Boxing coach: We’re all in the same gang
Story by Chris Graham
Working with gang members in Waynesboro has Frank Burchette’s attention now.
“That’s what drew me here,” said Burchette, a former U.S. Army drill sergeant and top amateur boxer who now heads up the boxing program at Annese Martial Arts in Waynesboro.
Burchette settled in Waynesboro last year with the goal in mind of using competitive boxing as an avenue to fight gangs.
“I found out that there was a growing gang problem here. I’ve worked with gangs, and I know what you can do with boxing to deal with the problem,” Burchette said.
The program at Annese Martial Arts isn’t just focused on gangs. You could say that Burchette, Coach, has been forming his own gang of sorts.
“We’re a team here. We’re a family,” said Burchette, who works with children as young as 3 in an afterschool program and has been building up a popular boxing-fitness program for women.
“It met my goal of getting fit. I think I’m the most fit now that I’ve been in 20 years, since I was an athlete back in college,” said Kim Arehart, the owner of Kline’s Dairy Bar in Waynesboro, who was recruited into the boxing-fitness program at Annese when Burchette showed up at the window at Kline’s last summer and has to her own surprise added sparring to her workouts.

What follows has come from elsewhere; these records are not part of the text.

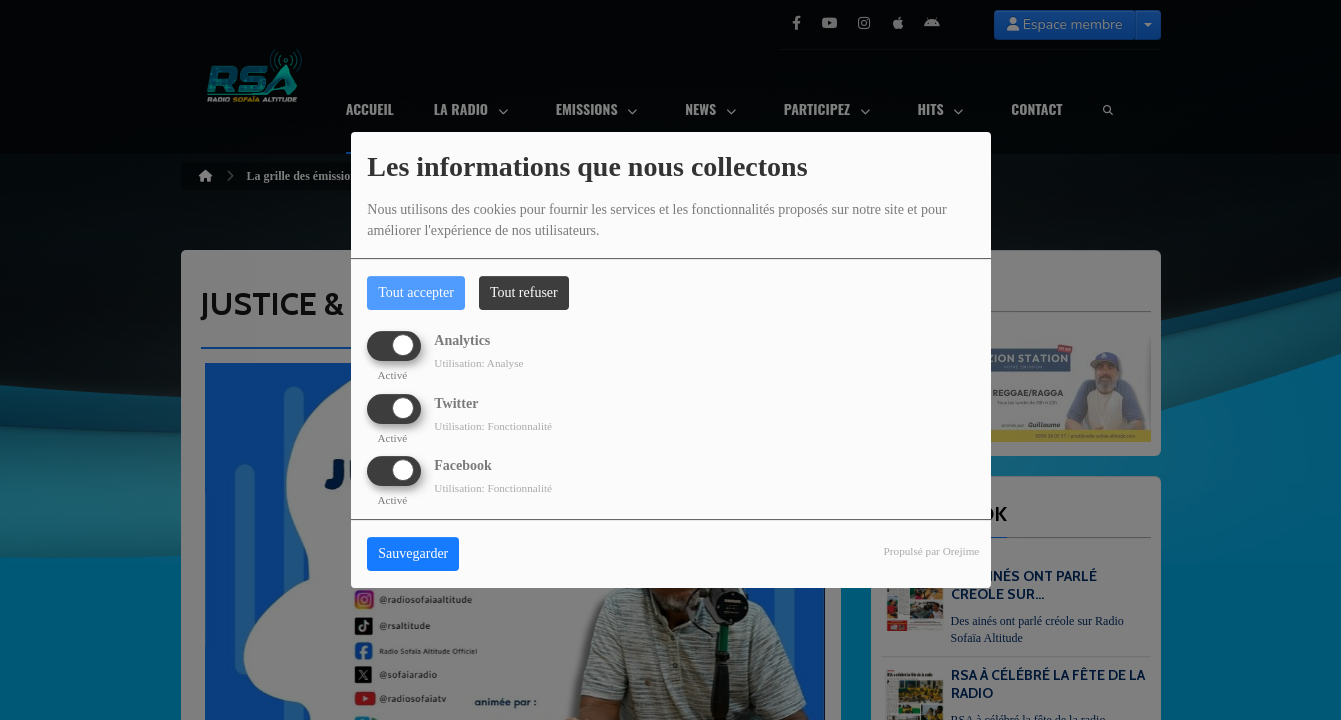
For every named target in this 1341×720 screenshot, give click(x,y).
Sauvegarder (413, 553)
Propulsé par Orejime (932, 551)
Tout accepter (416, 292)
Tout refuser (524, 292)
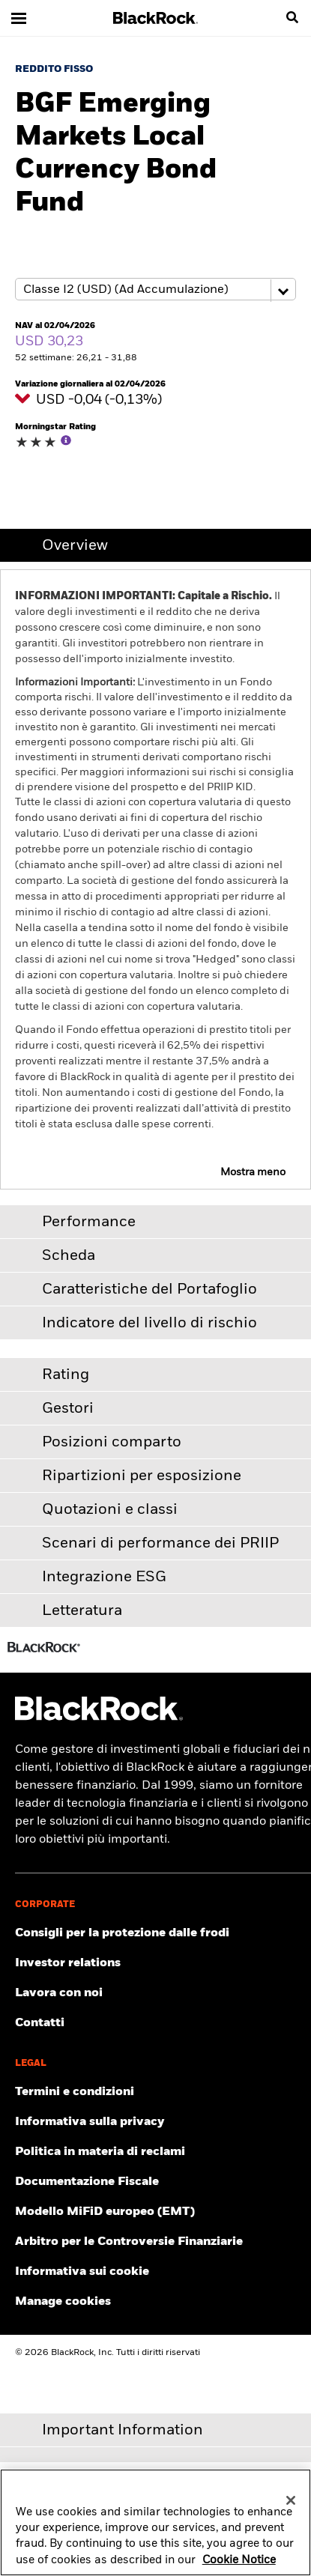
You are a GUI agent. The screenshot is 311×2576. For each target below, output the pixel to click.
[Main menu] (18, 18)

“When he mentioned to us in class that we might do a little bit of sparring, I was the first one to say, Oh, no, not me. I was not interested in that. I’m not a fighter. I just wasn’t interested in it. I don’t know what’s gotten into me,” Arehart said.
It’s a “camaraderie thing,” maybe, Arehart thinks. “You kind of get to know the other women in there, and that can help when you’re maybe thinking, Oh, I don’t know about working out today,” she said.

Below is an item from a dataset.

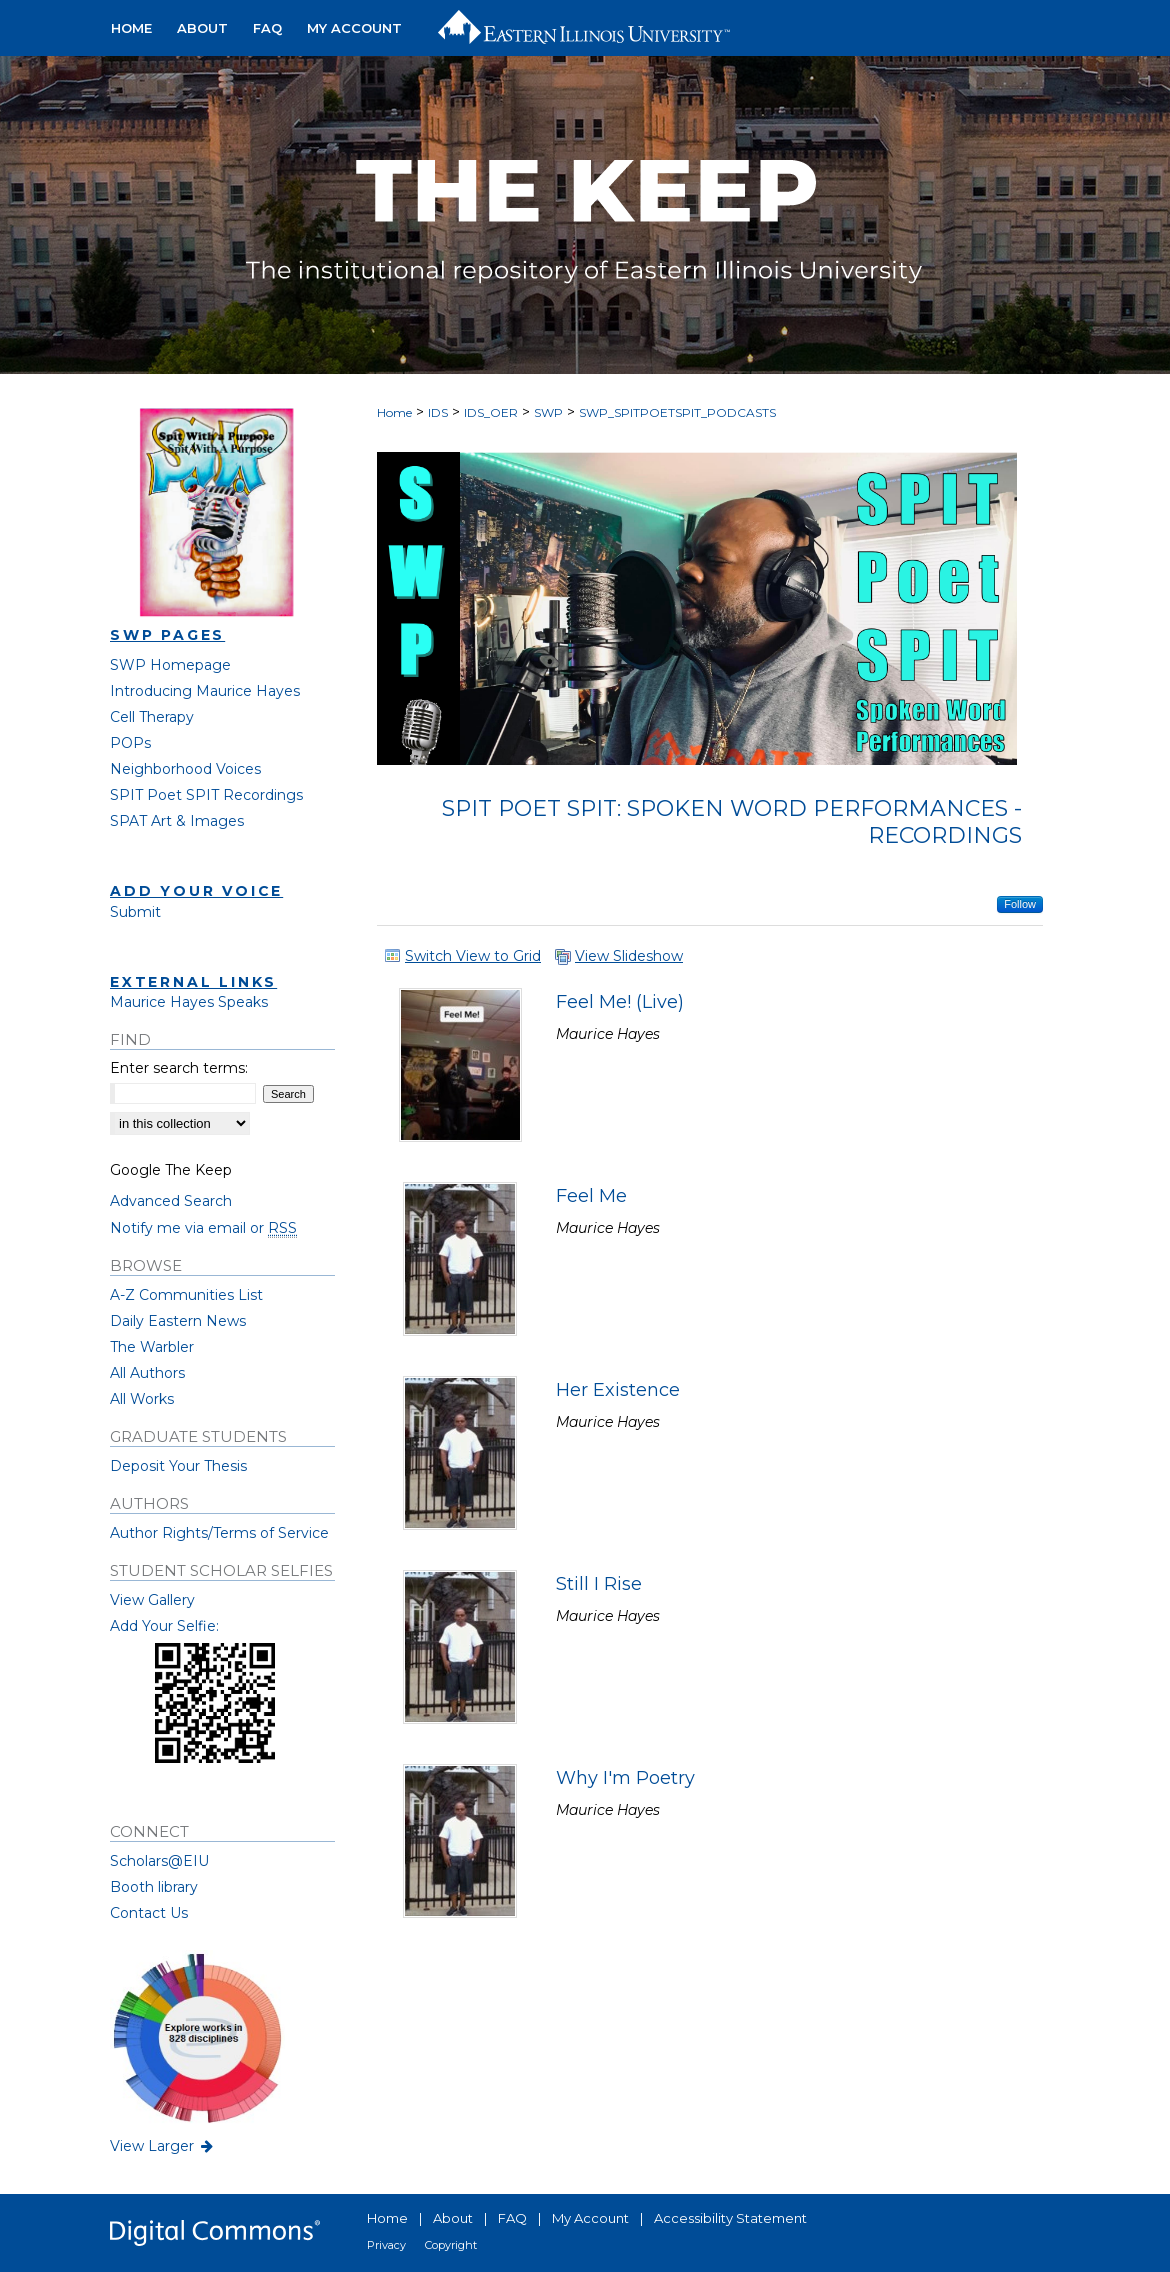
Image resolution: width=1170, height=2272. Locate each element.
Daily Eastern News (178, 1321)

Among her workout partners is Rebekah Vann, the toughest 6-year-old in a skirt that you’ll ever meet.
“One day she showed up in a skirt, and Coach said, I can’t teach somebody in a skirt how to box,” said her mother, Larisa. “I told him, She’s going to be in college someday in a club with her friends. If somebody tries to do something to her then, do you want her to say, Oh, no, I’m wearing a skirt, I can’t protect myself? He said, I hadn’t thought of it that way.”

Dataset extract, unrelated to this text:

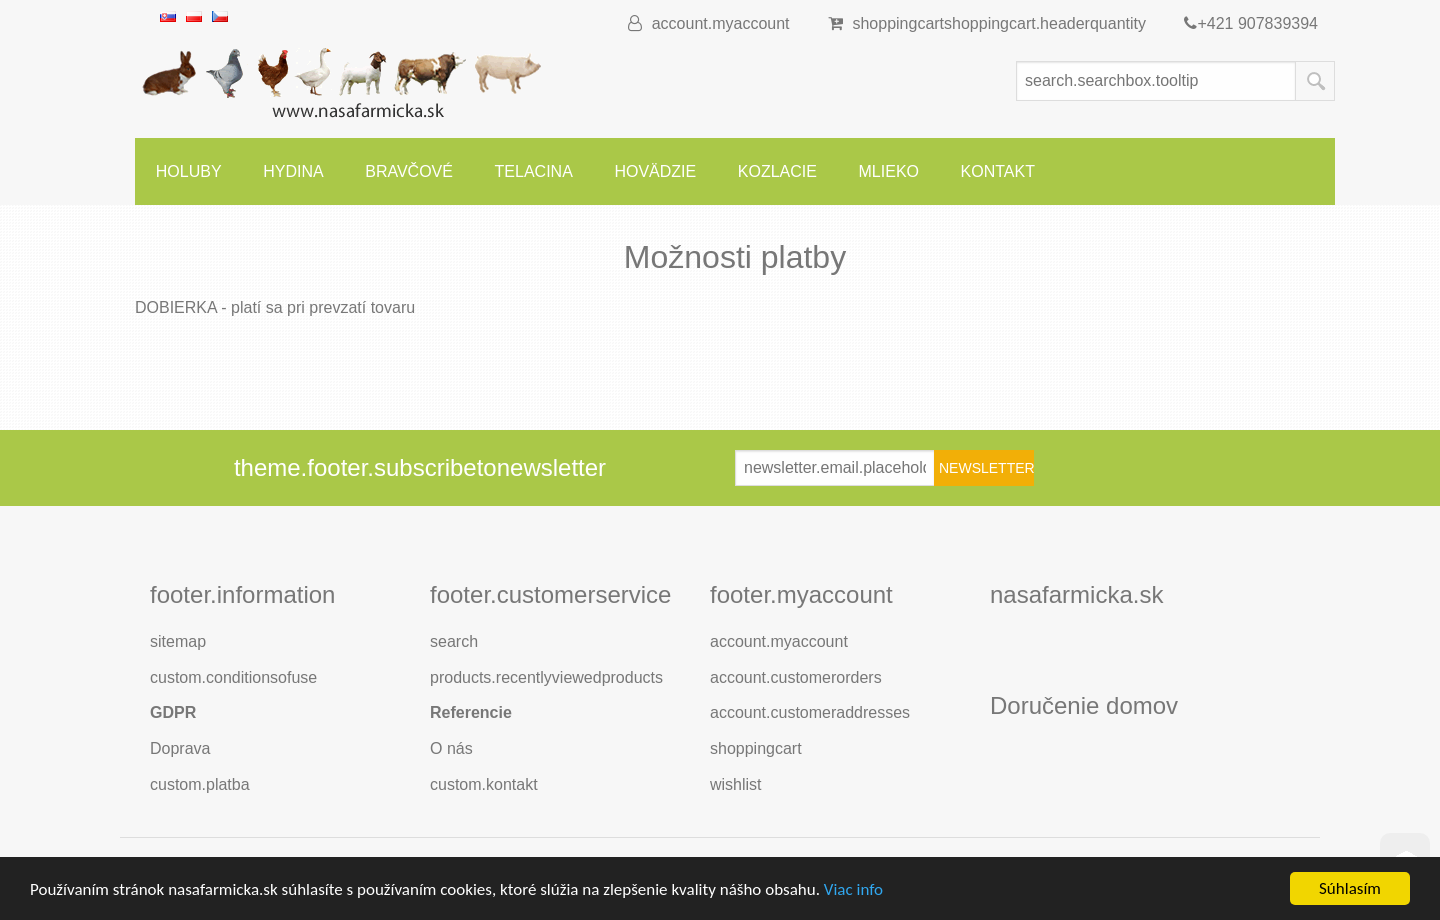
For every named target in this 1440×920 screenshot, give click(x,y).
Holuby (189, 171)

Rebekah has taken to both the boxing lessons and the life lessons she has learned from Burchette.
“She’s tiny for her age, but there are kids her age who are introverted, and she’s their champion. That’s just started since she’s been here. She sticks up for her classmates. She tells her teacher that she’s protecting the class,” her mother said.
It comes natural from working with Burchette, who teaches and preaches from the experience of having let himself get steered down the wrong path himself as a wayward youth.
“I was in and out of trouble as a kid,” said Burchette, for whom “working with kids has given me back what I had lost as a youth.”
“I stood at the apron and threw my hands up with the champions in Golden Gloves, New York City champions, national champions, the Olympics. I have gotten back from life, which gives me the ability to not be selfish,” Burchette said.
And back to what brought him to Waynesboro – the gang problem.
“I’ve had kids from four different gangs in my gym, but the kids didn’t have a problem with one another. Because they became a family, and they supported one another, because they trained with one another in the gym. They come into the room, and they may have problems when they first get in here. But once they’re here, they learn to trust. They learn to trust because of their coach. They know my story and how I changed. And then it just happens,” Burchette said.